Exploring the energy landscapes of chiral organic semiconductors. The energy landscapes calculated via CSP calculations for (A) mono‐ and (B) di‐fluoro[6]helicenes identified from screening >1300 molecules as potential electron transport materials. As full CSP calculations are computationally costly, a molecular‐level screening process was developed that assumed a translational one‐dimensional packing motif that is both common in previously reported [6]helicene experimental structures and present in approximately two‐thirds of hypothetical polymorphs of [6]helicenes where CSP has been carried out. The lowest 10 polymorphs are numbered, and cyan‐colored points contain the assembly motif assumed in the screening workflow, whereas pink points do not have that motif. Figure reused with permission from Ref. 64.

An interesting question is whether generative AI algorithms can produce different ideas or make “wild card” suggestions that a human might not have considered. Yuan et al. tested how recurrent neural networks (RNNs) can perform at producing organic molecules with target optoelectronic properties. 65 As there are no sufficiently large databases of molecules with these properties, the RNN was first trained on a library of more than 1 million organic molecules so that it learnt how to reproduce the syntax of chemical structures. Thereafter, a library of ∼200 molecules with the desired optoelectronic properties was used for transfer learning of the RNN to the production of new optoelectronic molecules with the target properties.
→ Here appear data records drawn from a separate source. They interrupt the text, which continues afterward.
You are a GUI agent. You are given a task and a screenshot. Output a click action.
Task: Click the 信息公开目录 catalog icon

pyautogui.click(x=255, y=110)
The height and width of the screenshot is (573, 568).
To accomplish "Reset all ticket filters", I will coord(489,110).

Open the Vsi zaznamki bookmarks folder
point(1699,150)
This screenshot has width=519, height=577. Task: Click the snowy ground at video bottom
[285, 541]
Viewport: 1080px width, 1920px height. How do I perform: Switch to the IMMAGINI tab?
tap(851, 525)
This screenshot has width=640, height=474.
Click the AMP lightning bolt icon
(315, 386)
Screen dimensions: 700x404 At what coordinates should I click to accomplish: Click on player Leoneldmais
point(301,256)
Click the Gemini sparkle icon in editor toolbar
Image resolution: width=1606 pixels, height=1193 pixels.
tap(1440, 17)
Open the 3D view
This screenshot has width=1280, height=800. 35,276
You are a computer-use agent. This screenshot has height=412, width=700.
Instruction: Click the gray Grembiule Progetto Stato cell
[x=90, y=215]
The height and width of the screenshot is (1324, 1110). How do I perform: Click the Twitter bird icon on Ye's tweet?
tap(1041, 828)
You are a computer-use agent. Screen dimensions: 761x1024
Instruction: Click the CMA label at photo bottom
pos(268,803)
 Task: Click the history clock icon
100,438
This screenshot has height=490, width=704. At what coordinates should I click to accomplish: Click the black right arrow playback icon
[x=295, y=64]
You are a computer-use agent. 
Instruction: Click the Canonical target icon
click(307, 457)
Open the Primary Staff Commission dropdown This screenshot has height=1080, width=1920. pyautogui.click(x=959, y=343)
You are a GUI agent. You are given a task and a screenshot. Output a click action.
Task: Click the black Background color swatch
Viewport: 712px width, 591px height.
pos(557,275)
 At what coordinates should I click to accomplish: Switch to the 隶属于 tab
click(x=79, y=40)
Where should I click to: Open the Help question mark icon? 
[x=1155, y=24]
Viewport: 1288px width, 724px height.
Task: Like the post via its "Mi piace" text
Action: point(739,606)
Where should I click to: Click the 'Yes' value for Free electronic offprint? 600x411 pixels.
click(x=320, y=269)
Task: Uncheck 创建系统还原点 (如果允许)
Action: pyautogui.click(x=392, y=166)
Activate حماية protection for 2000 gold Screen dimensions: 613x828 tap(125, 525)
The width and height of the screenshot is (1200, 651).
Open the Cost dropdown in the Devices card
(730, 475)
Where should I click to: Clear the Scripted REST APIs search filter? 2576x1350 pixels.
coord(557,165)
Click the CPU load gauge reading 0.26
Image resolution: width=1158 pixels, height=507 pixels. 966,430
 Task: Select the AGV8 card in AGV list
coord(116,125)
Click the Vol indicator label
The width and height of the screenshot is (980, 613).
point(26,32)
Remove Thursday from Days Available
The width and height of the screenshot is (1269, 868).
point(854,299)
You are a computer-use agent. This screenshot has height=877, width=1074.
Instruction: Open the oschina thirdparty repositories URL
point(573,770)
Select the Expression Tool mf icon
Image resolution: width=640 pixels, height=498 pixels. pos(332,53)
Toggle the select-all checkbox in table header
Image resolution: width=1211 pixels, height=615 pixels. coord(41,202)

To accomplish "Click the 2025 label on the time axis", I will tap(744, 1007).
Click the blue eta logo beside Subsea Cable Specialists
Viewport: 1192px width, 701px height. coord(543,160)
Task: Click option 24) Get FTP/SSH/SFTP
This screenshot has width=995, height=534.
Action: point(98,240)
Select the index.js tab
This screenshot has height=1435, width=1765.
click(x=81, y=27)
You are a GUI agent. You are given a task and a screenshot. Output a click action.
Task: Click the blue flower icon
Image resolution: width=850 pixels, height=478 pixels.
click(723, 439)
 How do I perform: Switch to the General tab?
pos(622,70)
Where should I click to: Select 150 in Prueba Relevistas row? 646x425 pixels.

In this case, the algorithm “learnt” to do functional transformations, such as switching oxygen for sulfur and adding methyl groups that are approaches used by human chemists in that field for property tuning at a molecular level. While “wild card” suggestions were not found, it remains impressive that the algorithm can learn these key approaches in the field and may indicate that chemists have fully explored the molecular transformation possibilities for this system.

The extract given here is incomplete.